• _Exercise requirements_:
Would you output the following records verbatim and skip the images in them?

[Collected data]
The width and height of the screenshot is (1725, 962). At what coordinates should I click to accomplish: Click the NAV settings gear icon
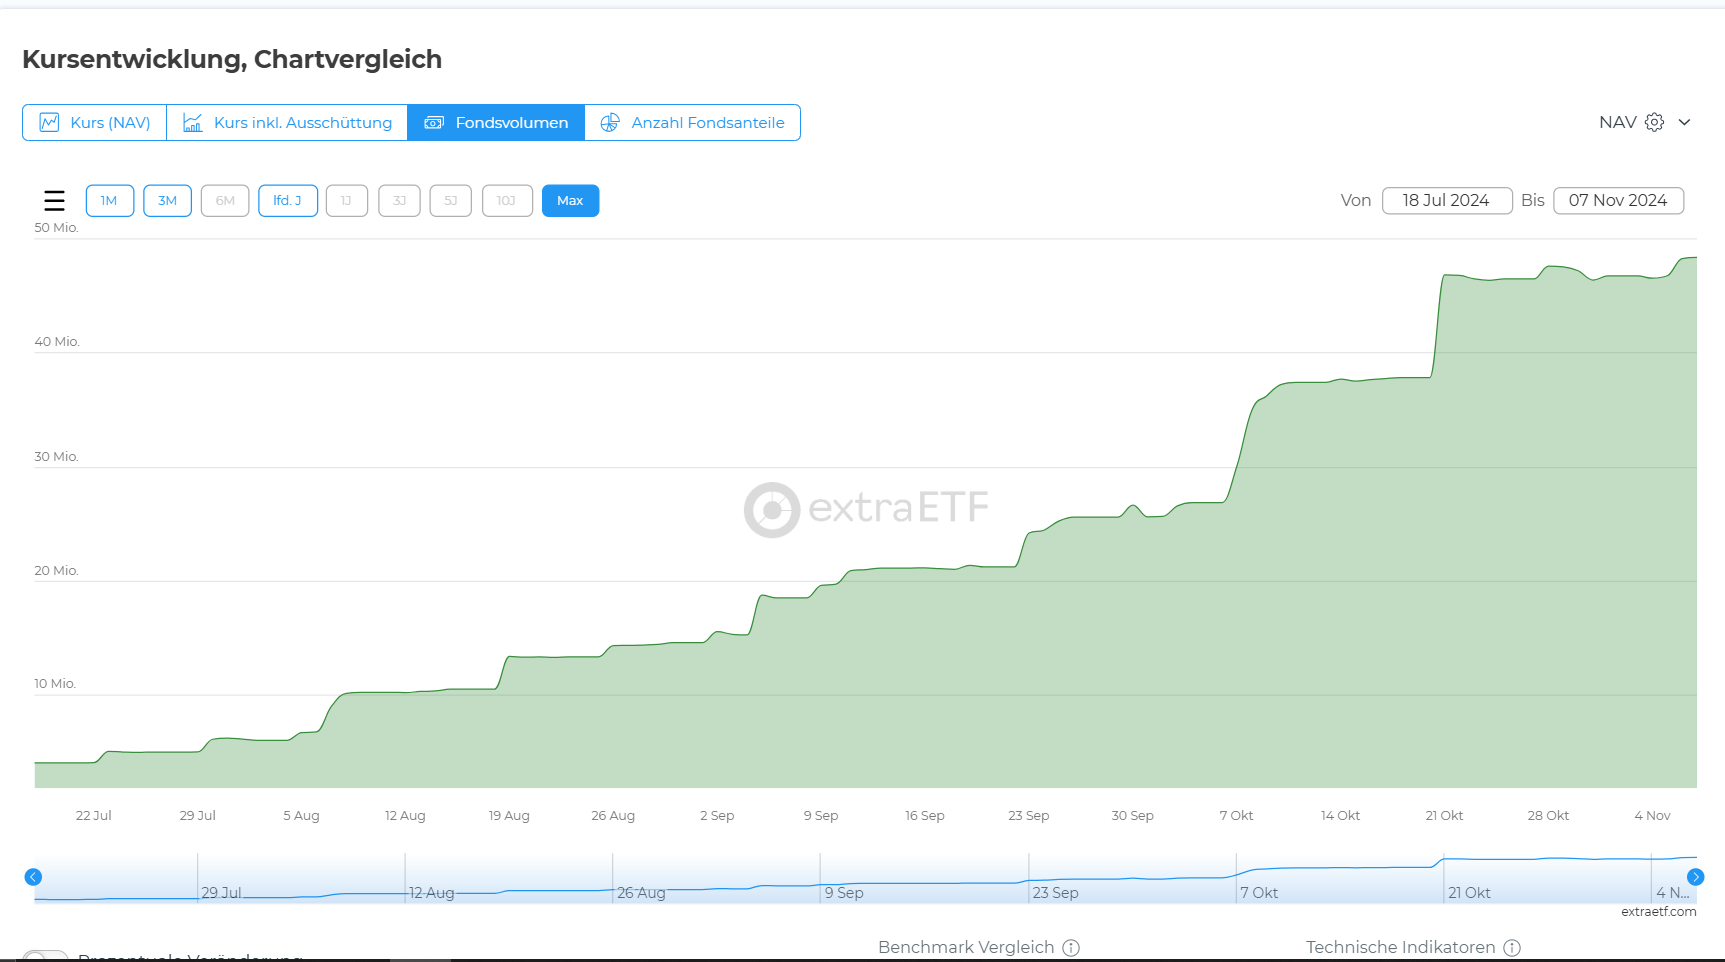(x=1654, y=122)
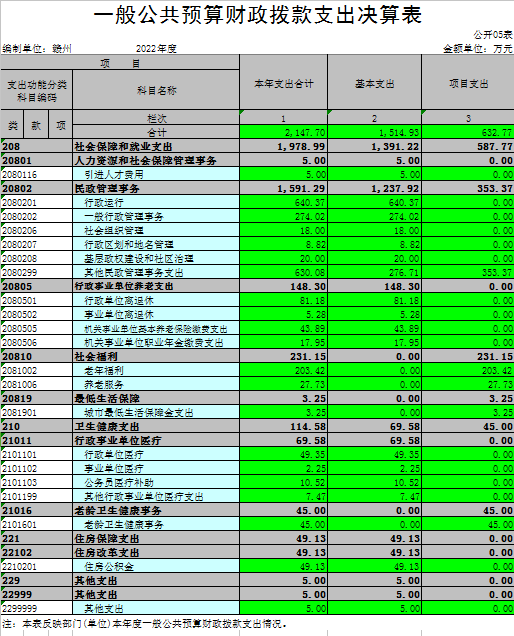
Task: Select the 卫生健康支出 category row label
Action: click(156, 426)
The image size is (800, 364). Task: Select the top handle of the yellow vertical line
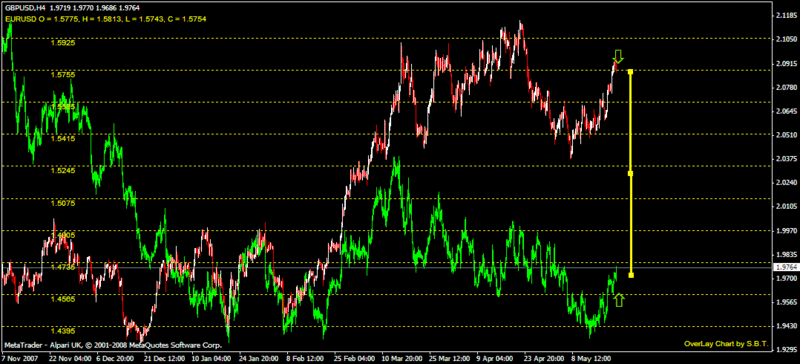coord(631,72)
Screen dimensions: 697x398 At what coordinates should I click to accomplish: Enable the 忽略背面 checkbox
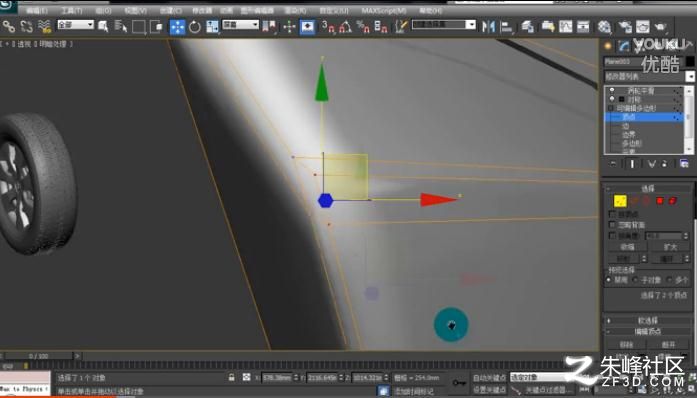click(612, 225)
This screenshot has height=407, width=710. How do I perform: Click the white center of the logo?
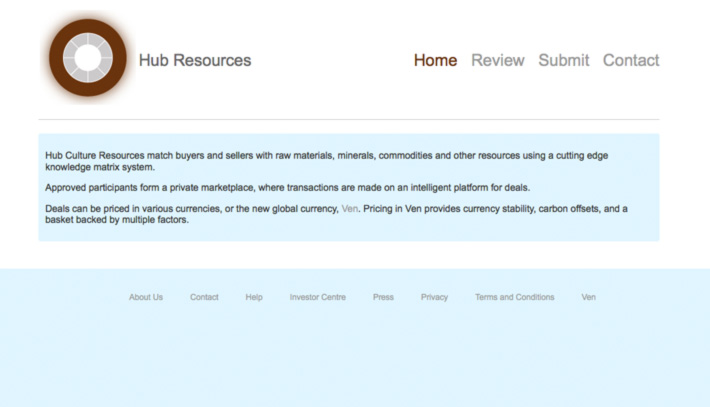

• _Response_:
The width and height of the screenshot is (1725, 962). At what coordinates should I click to accomplish: Click the NAV settings gear icon
(x=1654, y=122)
Task: Select the 卫生健康支出 category row label
Action: click(156, 426)
The image size is (800, 364). Task: Select the top handle of the yellow vertical line
coord(631,72)
Screen dimensions: 697x398 At what coordinates should I click to accomplish: Enable the 忽略背面 checkbox
click(612, 225)
This screenshot has height=407, width=710. How do I perform: Click the white center of the logo?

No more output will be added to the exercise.